## TASKS TO CARRY OUT
1. According to the Richard Pryor passage, how many CDs and DVDs does No Pryor Restraint include?
2. Do these statements agree with the Richard Pryor passage? Answer yes or no for each, quoting the words that decide it. (a) Pryor died in 2005. (b) No Pryor Restraint includes three hours of previously unreleased content. (c) …Is It Something I Said? came out on Reprise in 1975.
3. Carry the Richard Pryor passage forward from the end of its list.

## TEXT BLOCK
>> start
Though Pryor passed away in 2005, his influence looms large over stand-up comedians; Eddie Murphy and Dave Chappelle doubtlessly owe their ability to speak uncompromisingly about race to Pryor, and most of his contemporaries from Bob Newhart to Jerry Seinfeld have gone on record concerning his comic abilities.

Following the idea of Shout! Factory’s terrific The Incredible Mel Brooks box, No Pryor Restraint will feature an exhaustive look at Pryor’s career with seven CDs and two DVDs, including two hours of previously unreleased content on top of his most classic albums. “The best material from Pryor’s classic albums for the Laff, Stax & Warner Bros. labels” will be featured, as well as compilation-only material, including tracks from:

  • Richard Pryor (Dove/Reprise, 1968)
  • ‘Craps’ (After Hours) (Laff, 1971)
  • That N—–‘s Crazy (Partee/Stax, 1974)
  • …Is It Something I Said? (Reprise, 1975)
  • Bicentennial N—– (Warner Bros., 1976)
  • Wanted: Richard Pryor Live In Concert (Warner Bros., 1978)
>> end
## DATA ENTRIES
>> start
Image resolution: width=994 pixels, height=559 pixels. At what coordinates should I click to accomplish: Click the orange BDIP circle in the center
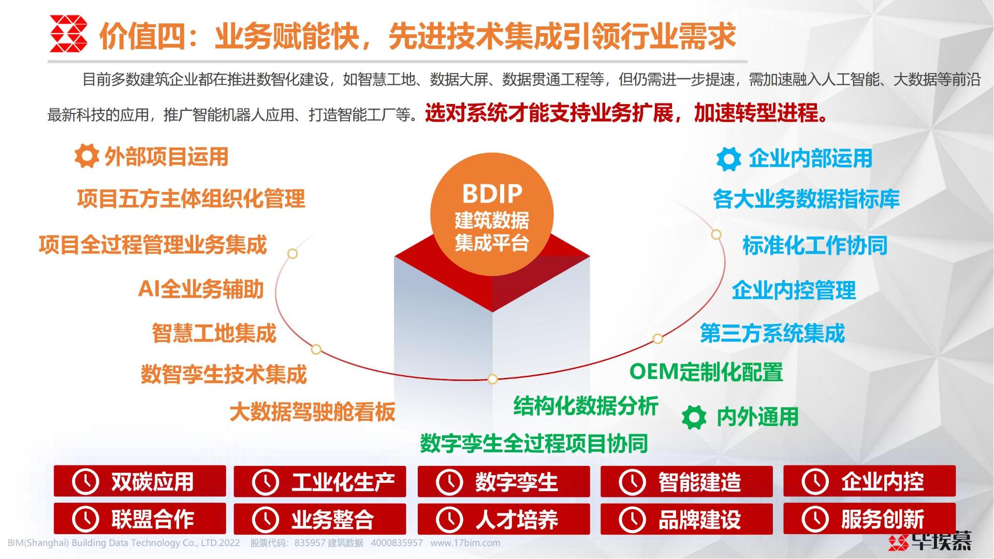tap(492, 214)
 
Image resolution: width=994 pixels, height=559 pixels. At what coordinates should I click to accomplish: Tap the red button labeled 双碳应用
tap(140, 481)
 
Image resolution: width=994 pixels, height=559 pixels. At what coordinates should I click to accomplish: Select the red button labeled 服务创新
tap(869, 519)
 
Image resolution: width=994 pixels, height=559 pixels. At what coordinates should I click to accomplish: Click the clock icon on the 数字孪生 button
tap(449, 482)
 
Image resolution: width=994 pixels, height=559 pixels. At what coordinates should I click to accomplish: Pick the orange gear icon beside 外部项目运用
tap(86, 156)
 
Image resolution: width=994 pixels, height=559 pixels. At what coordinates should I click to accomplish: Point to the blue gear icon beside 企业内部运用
tap(729, 159)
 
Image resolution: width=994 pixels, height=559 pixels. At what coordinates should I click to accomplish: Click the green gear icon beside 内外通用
tap(694, 417)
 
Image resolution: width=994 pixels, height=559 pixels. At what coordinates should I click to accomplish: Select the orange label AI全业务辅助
tap(201, 289)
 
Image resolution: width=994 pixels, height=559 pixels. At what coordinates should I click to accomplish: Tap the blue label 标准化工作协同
tap(815, 245)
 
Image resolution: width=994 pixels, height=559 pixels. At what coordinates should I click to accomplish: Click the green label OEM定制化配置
tap(706, 372)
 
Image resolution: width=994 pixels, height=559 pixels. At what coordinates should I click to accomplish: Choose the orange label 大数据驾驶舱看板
tap(313, 412)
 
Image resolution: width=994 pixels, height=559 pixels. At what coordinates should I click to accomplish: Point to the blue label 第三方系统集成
tap(772, 333)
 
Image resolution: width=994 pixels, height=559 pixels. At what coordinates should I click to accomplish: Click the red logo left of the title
tap(68, 34)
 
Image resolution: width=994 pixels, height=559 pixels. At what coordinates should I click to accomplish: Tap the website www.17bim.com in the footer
tap(465, 543)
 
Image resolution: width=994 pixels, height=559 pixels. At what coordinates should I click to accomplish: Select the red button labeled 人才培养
tap(504, 519)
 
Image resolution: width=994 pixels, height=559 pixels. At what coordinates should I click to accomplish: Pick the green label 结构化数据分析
tap(586, 406)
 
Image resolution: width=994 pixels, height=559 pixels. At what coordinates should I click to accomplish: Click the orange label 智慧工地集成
tap(214, 333)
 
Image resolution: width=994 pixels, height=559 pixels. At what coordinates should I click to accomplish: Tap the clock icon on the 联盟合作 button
tap(85, 519)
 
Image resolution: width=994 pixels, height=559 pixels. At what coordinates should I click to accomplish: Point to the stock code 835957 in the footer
tap(310, 543)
>> end
## EXPECTED OUTPUTS
1. Seven CDs and two DVDs.

2.
(a) Yes: "Though Pryor passed away in 2005"
(b) No: "including two hours of previously unreleased content"
(c) Yes: "…Is It Something I Said? (Reprise, 1975)"

3.
  • Live on the Sunset Strip (Warner Bros., 1982)
  • Here and Now (Warner Bros., 1983)
  • …And It’s Deep Too! The Complete Warner Bros. Recordings 1968-1992 (Warner Bros./Rhino, 2000)
  • Evolution/Revolution: The Early Years 1966-1974 (Warner Bros./Rhino, 2005)

The box will also contain the concert films Richard Pryor Live in Concert (1979), Richard Pryor Live on the Sunset Strip (1982) and Richard Pryor Here and Now (1983). There will also be a book inside the package, featuring “rare photos, multiple essays, exclusive celebrity tributes, a discography, a filmography, and a personal note penned by Richard’s widow, Jennifer Lee Pryor.”

Those who pre-order from Shout! Factory directly get a tenth bonus disc – the unreleased Live At The Comedy Store, October 1973 CD – and will see it ship in mid-May, well ahead of its June 11 street date. The A.V. Club also has an exclusive unreleased audio clip from the box. We’ll update this post with Amazon links and a track list as it’s available.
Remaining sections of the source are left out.